U.S. motorists drove 7.1 percent more miles in October over the same month last year as people returned to offices and resumed leisure trips, but the distance was off slightly from pre-pandemic levels and traffic deaths jumped dramatically.

The Federal Highway Administration said on Monday that motorists drove 277.5 billion miles in October, up 18.5 billion miles from October 2020 but still down 5.6 billion miles from October 2019. For the first 10 months of 2021, road travel is up 11.2 percent, or 262.5 billion miles, over last year.

The numbers remain down in part because millions of workers are working primarily from home.

Travel was up 0.5 percent over September levels. Travel on rural roads now exceeds pre-pandemic levels, while travel on urban roads still lags 2019 levels.

In the 12 months ending in October, the United States logged 3.09 trillion miles driven, which is at roughly the same rate as in 2015—and about 168 billion fewer miles than the 12 months ending in October 2019.

However, the percentage increase in traffic deaths has exceeded the rise in driving.

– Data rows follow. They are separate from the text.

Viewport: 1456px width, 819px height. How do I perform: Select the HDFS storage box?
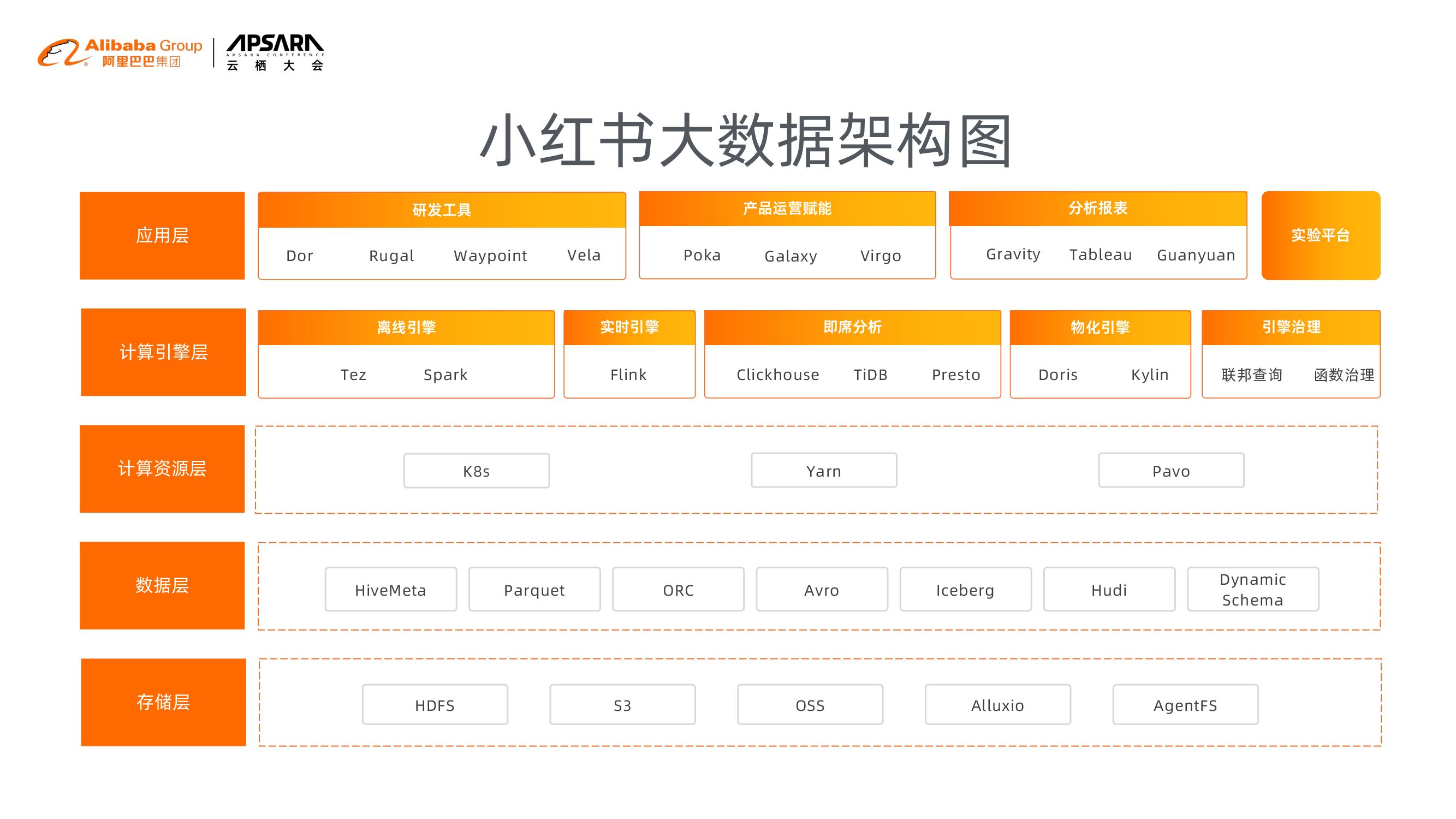(x=435, y=705)
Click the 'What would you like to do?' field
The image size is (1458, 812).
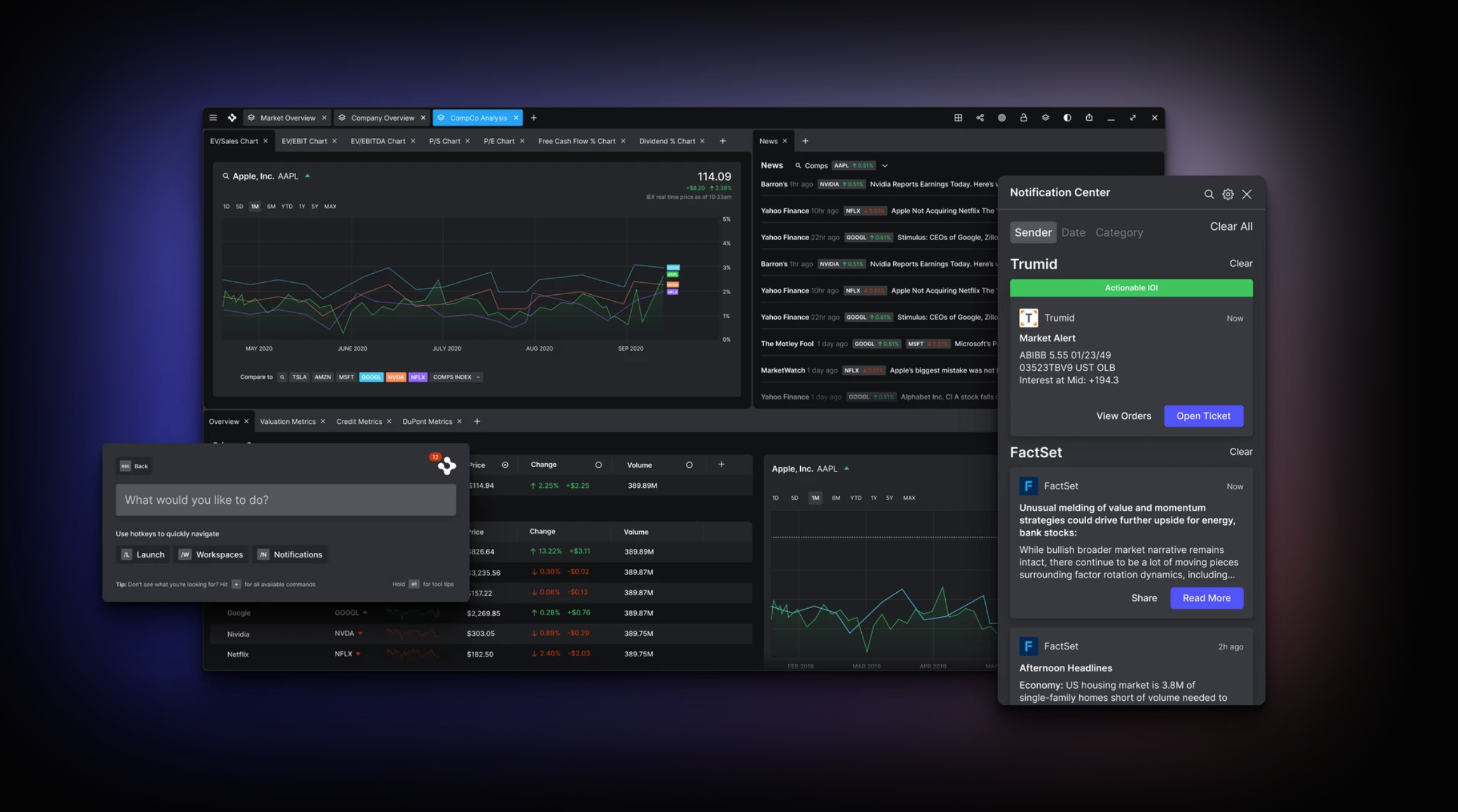285,500
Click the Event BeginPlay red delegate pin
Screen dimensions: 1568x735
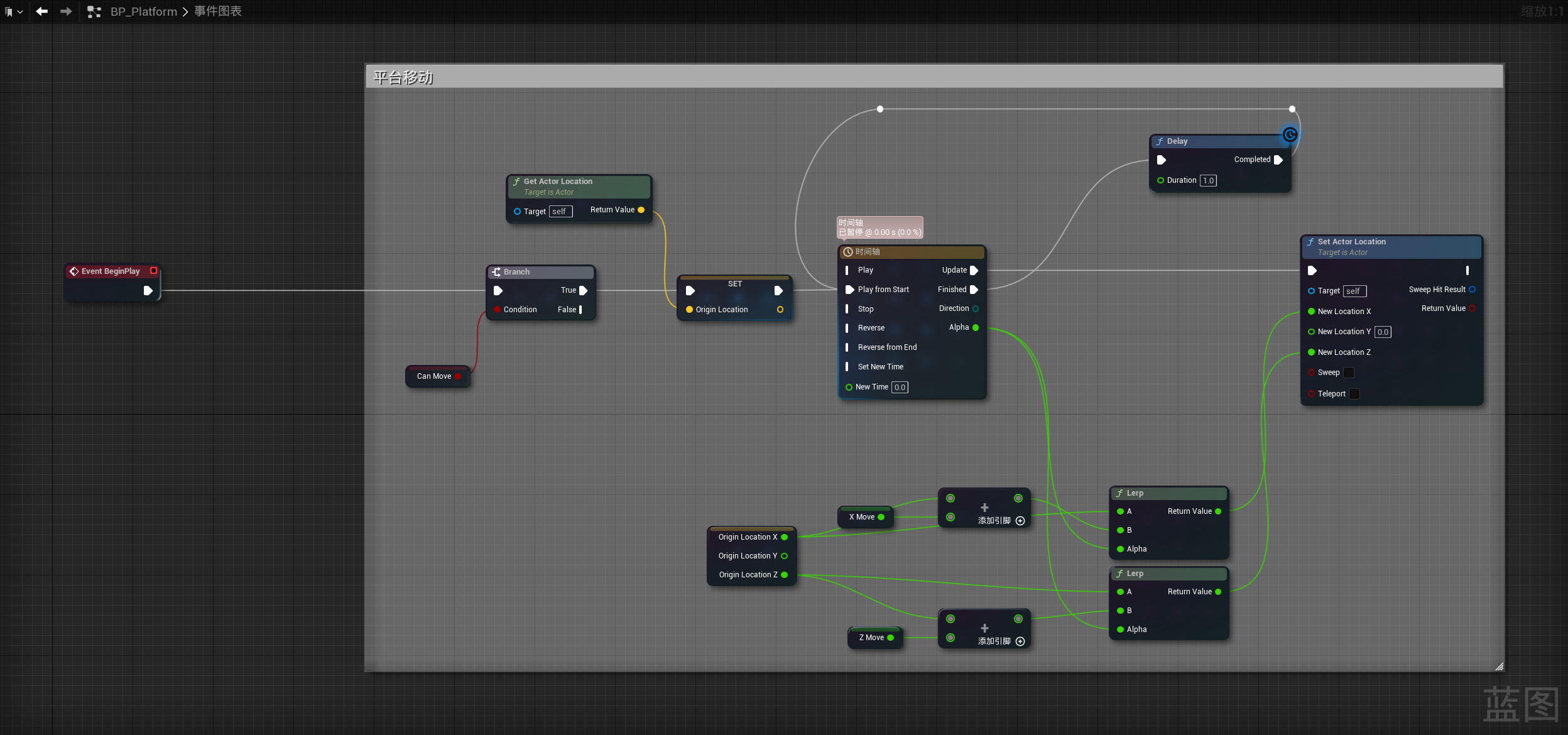(x=153, y=271)
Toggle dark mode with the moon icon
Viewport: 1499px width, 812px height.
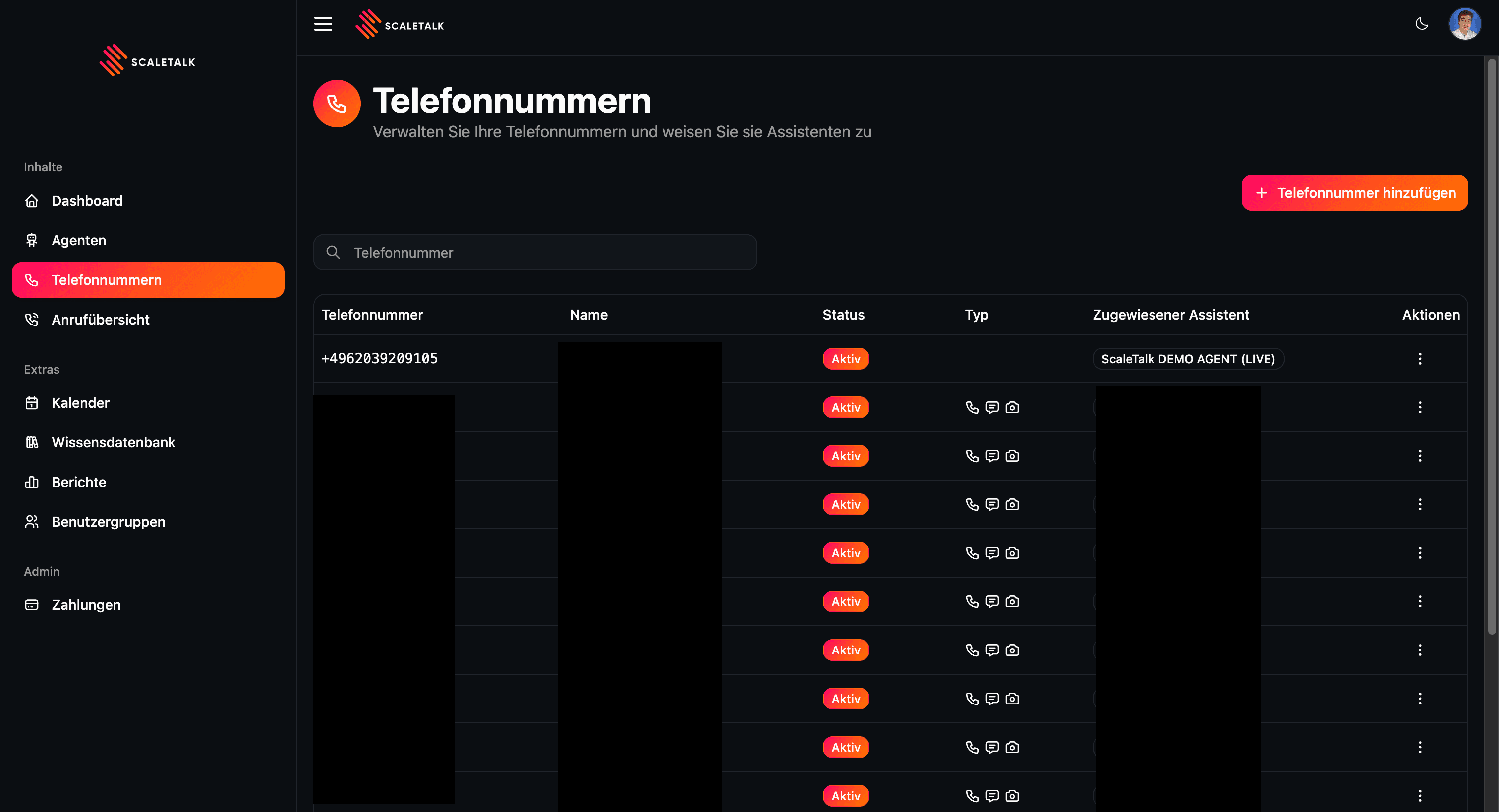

The National Highway Traffic Safety Administration said in October that road deaths rose 18.4 percent in the first six months of 2021 from the same period a year earlier, for the deadliest first half on American roads since 2006.

Traffic deaths surged after coronavirus lockdowns ended in 2020 as more drivers engaged in unsafe behavior like speeding and driving under the influence of drugs or alcohol, regulators said. That made for the largest six-month increase ever recorded in the Fatality Analysis Reporting System’s history, which has been in use since 1975.

U.S. Transportation Secretary Pete Buttigieg said in October that his department would release a strategy in January with a comprehensive set of actions to reduce serious traffic injuries and deaths.